The door to the cell swung open without anyone touching it, Cail striding in as more quick steps began to descend the old stairs.
“How long did you know, Ryland?” Cail asked, stepping right up to me.
“Know what?”
“This time you can’t play dumb. Tell me!”
“Know that I loved her? Since we were children.” I was prodding him, but the truth still stung.
“Is that why you hid her?” I couldn’t tell if he was angry or intrigued. “Is that why you thought you could protect her?”
“I did protect her. I will protect her.” I was confident, even though I didn’t feel it. Cail didn’t see through the facade however, the guy was posturing me as though I wasn’t chained to the wall.
“Then tell me where she is.”
I couldn’t help it, I smiled. I smiled, and then I laughed with a boom that sounded like a drum against the stone walls.
They hadn’t found her.
“I think you already know. I think you were just too scared to finish the job. I think you were too scared to face him. You knew Ilyan was here. You just knew you couldn’t win against him.”
“I
can rip that bastard to shreds!” Cail’s rage grew, his breathing picking up as he roared and slammed his fist into the stone beside my head, his magic spider webbing over the rock in bright blue lines.
“Is that why he still lives to defy us?”
“Do you dare—”
“Calm Cail.” Edmunds voice was anything but soothing, but Cail stepped back as though he was a mechanical wax works, his eyes glossing over as my father stepped into my cell after him. “You will get your chance.”
“Yes, master.” Cail’s slimy smile was back.

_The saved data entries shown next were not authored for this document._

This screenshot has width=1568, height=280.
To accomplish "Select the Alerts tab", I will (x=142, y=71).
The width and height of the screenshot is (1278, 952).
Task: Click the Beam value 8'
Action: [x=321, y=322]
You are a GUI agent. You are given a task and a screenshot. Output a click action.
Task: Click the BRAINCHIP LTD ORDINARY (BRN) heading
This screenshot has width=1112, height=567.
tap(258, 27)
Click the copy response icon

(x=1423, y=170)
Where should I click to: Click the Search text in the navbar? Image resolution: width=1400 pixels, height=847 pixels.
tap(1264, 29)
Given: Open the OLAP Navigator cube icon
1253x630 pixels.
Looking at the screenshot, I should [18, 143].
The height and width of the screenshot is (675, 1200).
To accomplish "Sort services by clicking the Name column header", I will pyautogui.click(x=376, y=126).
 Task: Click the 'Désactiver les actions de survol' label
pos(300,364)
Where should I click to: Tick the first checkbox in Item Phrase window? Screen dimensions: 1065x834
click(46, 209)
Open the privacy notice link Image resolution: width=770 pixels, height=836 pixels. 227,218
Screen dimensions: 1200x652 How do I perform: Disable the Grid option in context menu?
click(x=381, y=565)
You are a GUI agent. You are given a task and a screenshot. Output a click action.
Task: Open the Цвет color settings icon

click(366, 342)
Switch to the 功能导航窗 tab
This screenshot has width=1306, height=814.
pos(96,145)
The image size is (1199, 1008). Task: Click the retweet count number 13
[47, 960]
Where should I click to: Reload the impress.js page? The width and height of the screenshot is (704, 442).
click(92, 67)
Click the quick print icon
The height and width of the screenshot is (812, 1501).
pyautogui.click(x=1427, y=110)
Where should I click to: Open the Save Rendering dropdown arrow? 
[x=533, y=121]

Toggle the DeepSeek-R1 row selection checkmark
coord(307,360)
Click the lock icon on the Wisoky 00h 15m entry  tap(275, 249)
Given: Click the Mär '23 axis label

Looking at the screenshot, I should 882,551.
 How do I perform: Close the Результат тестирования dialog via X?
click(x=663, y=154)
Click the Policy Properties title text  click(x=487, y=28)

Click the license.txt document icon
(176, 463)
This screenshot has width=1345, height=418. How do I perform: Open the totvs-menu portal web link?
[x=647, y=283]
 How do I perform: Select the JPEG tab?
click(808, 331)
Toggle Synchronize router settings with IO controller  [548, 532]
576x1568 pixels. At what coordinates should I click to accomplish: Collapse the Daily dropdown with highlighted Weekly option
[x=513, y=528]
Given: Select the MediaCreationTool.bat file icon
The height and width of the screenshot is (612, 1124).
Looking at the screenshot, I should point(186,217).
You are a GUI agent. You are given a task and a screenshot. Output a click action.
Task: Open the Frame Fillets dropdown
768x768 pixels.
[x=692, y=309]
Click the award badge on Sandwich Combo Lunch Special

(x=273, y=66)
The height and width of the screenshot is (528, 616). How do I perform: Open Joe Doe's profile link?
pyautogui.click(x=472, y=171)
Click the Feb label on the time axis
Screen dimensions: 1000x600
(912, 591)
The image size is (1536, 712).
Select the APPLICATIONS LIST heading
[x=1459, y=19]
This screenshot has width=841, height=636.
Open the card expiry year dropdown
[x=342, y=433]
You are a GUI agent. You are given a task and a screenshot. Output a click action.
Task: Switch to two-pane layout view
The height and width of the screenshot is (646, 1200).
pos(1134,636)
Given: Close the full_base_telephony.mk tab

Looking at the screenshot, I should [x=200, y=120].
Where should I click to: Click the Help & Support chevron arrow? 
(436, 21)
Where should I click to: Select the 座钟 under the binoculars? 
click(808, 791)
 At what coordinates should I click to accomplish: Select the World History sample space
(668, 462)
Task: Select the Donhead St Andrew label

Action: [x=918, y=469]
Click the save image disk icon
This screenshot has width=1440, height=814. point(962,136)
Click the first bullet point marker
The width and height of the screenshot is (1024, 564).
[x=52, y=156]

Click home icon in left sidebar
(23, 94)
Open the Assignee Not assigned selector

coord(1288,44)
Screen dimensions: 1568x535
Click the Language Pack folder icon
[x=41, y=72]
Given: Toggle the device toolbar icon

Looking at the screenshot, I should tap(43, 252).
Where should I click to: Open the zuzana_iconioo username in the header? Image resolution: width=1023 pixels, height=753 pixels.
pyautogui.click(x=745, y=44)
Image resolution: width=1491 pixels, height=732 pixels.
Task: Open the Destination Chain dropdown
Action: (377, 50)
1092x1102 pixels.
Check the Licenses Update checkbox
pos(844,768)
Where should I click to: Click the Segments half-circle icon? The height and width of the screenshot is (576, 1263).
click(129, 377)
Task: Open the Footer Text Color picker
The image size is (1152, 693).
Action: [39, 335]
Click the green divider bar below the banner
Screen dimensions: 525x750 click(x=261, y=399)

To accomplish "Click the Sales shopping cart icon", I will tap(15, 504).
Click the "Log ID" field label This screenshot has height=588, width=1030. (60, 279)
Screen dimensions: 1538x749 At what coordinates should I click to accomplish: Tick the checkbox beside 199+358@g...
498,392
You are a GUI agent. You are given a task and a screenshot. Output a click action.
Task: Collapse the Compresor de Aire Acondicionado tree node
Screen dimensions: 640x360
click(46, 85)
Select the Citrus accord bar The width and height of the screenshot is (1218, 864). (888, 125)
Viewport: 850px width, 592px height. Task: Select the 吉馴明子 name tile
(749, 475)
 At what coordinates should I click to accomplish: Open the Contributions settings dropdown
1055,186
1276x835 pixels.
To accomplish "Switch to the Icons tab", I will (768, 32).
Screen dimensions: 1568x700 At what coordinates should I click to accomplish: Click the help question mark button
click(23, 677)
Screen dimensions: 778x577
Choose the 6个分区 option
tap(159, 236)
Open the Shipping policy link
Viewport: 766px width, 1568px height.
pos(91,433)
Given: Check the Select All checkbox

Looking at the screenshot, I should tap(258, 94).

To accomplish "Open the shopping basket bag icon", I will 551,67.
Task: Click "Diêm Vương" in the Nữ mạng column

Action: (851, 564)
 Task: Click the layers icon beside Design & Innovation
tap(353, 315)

“In fact, you might get it sooner than you think.” Edmund turned to me and I fought the need to recoil, and instead leaned against my chains to face him. “Ryland will tell us all that we need to know.”
“I already told you, Father.” I couldn’t help it, the moniker was acid. “I will never help you.”
He stepped closer, his tight lipped smile widening to reveal unnaturally white teeth. “You say that as if you have a choice.”
“I do. I will never help you. Besides, I don’t know where she is anyway. Do what you will to me, Father, I will never help you.”
I was firm, facing the man in a way that I never thought I would.
He had instilled my fear in him from a young age. Not just in the brutal way that he trained me, but in the things he had me do with that training. It was why I had stayed. With what I had seen I knew I could not escape him. I was trapped. I had been forced to kill when I was only eight, I had faced my own mother as my soul contorted not into the monster my father hoped to create, but into something more. Something stronger.
I just didn’t know it until now.
It took love, friendship, and companionship to build that.
“I will always protect her.”
“I know,” he leaned in, Cail snickering behind him. “That’s what makes this so perfect. You love her, and if I had to guess, she loves you. It’s perfect.”
“You have clearly underestimated love, Father.”
“Have I? Love is a weakness that I know exactly how to extort. How do you think I have gotten this far?”